Pagi hari acaranya adalah games. Games-nya beraneka ragam dan semuanya meriah. Seperti estafet tepung, dan estafet air. Games ini membuat keadaan jadi makin seru. Beberapa peserta saling serang dengan cara melempar tepung. Tidak boleh ada peserta yang terlihat bersih. Bahkan duo MC-nya, Ucup dan Ache Raissa, pun juga tidak luput dari serangan tepung. Dari games didapatkan para pemenang yang mendapatkan hadiah dari panitia. Selain games, panitia juga memberikan dorprize yang dibagikan kepada peserta. Teman-teman Backpacker Semarang banyak yang mendapatkan dorprize, termasuk aku. Kemudian acara Gathnas ditutup dengan berfoto bersama, Cheeerrss..!!!

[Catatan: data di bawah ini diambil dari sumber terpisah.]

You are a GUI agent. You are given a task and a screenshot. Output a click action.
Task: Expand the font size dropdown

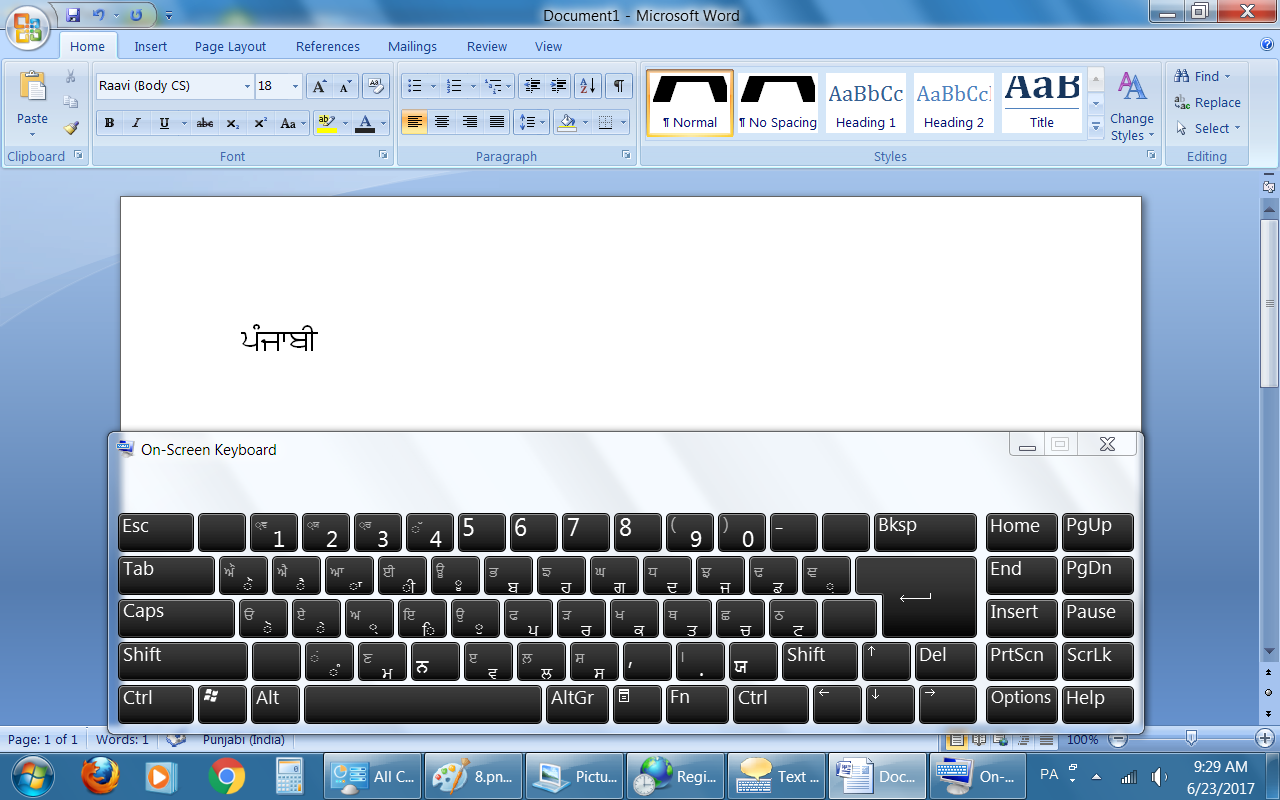[x=295, y=86]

Baca Juga: Minggu Pagi di Pasar Karetan

Ini para perusuh dari Backpacker Semarang (aku yang pake kaos biru)

Acara camping ceria memang selalu menyenangkan. Aku mengikuti acara 1st Gathnas Pendaki Photograper karena ingin berkumpul dengan teman-teman, sharing dan berkenalan dengan teman-teman komunitas lainnya. Menurutku, acara kemarin terbilang sangat sukses dan berjalan dengan lancar. Lebih dari ratusan peserta mengikuti dan bisa saling berkenalan satu sama lainnya. Ilmu dan pengalaman dalam sharing session sangat bermanfaat bagi peserta, gerakan donasi buku untuk mengembangkan rumah baca, dan tentu saja banyak dorprize yang dibagikan untuk peserta.